Of course, trading is by no means a ‘get-rich-quick’ scheme – it takes patience, experience and discipline to make consistent profits over the long-term. The first thing to do is to determine what kind of trading style you want to adopt, which depends on your starting balance, the amount of time you can devote, your tolerance for risk and various other factors. However, there’s a relatively new way to invest that’s proving popular with a wide range of traders: ETF products.
ETF stands for Exchanged Traded Fund. Each one is an index-based investment fund that replicates the performance of an index (such as the French CAC40, the German DAX30 or the American Dow Jones), a sector of activity (such as technology, finance, utilities etc.), or a commodity (such as Silver, Oil or Gas).
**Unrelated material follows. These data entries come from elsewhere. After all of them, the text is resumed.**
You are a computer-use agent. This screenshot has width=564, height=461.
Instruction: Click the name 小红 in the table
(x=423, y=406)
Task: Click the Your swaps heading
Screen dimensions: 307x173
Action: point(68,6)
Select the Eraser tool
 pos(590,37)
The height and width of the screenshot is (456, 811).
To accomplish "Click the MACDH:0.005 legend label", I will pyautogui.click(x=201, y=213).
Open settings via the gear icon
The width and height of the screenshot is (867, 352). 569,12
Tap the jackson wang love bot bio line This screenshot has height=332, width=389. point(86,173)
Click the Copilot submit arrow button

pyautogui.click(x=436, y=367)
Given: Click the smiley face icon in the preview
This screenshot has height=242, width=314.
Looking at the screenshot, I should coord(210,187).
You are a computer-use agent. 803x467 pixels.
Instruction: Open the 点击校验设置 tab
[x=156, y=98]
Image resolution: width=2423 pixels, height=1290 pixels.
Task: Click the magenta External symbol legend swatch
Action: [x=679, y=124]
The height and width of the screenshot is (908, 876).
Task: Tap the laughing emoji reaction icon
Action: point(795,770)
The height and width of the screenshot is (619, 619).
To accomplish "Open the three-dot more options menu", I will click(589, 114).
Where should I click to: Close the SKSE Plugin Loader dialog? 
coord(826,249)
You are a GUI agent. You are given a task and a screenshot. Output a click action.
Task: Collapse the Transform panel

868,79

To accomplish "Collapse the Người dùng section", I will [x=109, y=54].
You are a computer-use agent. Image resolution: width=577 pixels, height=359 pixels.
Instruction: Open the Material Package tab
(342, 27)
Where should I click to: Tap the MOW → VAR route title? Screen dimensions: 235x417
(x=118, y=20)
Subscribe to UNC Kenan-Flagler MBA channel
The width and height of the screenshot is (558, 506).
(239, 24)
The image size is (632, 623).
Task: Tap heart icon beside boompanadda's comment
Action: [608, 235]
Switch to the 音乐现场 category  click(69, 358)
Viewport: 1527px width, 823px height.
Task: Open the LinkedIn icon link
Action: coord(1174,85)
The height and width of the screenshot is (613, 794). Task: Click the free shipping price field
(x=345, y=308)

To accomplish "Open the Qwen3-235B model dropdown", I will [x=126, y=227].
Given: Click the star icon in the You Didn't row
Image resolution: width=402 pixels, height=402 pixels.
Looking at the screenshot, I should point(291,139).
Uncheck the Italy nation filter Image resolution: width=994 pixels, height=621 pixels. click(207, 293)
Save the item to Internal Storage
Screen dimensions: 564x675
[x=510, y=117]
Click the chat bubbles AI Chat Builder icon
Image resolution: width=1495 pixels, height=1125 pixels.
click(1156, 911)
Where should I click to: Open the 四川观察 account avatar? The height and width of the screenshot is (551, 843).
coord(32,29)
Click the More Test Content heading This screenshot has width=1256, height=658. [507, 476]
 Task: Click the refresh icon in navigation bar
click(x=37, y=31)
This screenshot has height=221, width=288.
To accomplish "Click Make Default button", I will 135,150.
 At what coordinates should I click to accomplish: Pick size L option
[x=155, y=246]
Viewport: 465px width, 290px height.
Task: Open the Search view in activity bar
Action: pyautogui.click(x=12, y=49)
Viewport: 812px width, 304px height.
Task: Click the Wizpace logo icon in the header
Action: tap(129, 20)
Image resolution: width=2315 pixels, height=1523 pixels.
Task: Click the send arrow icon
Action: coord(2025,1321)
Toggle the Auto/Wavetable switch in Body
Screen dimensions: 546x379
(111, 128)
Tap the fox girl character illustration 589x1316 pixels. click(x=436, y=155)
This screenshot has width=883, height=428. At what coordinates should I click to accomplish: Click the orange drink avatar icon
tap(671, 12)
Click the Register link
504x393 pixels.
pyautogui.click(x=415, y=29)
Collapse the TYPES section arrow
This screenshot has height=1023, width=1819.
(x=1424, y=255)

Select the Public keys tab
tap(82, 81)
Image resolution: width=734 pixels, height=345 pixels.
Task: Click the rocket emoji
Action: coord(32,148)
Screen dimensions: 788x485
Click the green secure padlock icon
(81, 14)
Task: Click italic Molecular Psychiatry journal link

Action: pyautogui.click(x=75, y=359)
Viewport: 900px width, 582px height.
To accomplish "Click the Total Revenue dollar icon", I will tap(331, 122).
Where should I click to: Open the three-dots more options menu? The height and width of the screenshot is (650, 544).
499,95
It’s a relatively simple product that can be bought and sold during trading hours under the same conditions as other financial assets, such as equities or currency pairs. They’re listed on stock exchanges, so there’s no liquidity problem, and you can benefit from bearish or bullish markets over the medium to long-term, taking advantage of moneymaking opportunities whether the market moves upwards or downwards.
Since you’re investing in a product that includes a wide range of assets, you are, in effect, applying a healthy amount of diversification to your portfolio, rather than putting all of your eggs into one basket.
Brokers or specialized platforms such as UFX give you easy access to ETFs, some of which are available with generous leverage of up to 400:1. Always bear in mind that leverage should be used wisely, with a proper management plan in place, as the larger the leverage is, the greater your risk will be. However, with a sound strategy based on both fundamental and technical analysis, ETFs can be powerful weapons in any trader’s arsenal, creating opportunities for significant returns from the overall momentum of major assets and markets.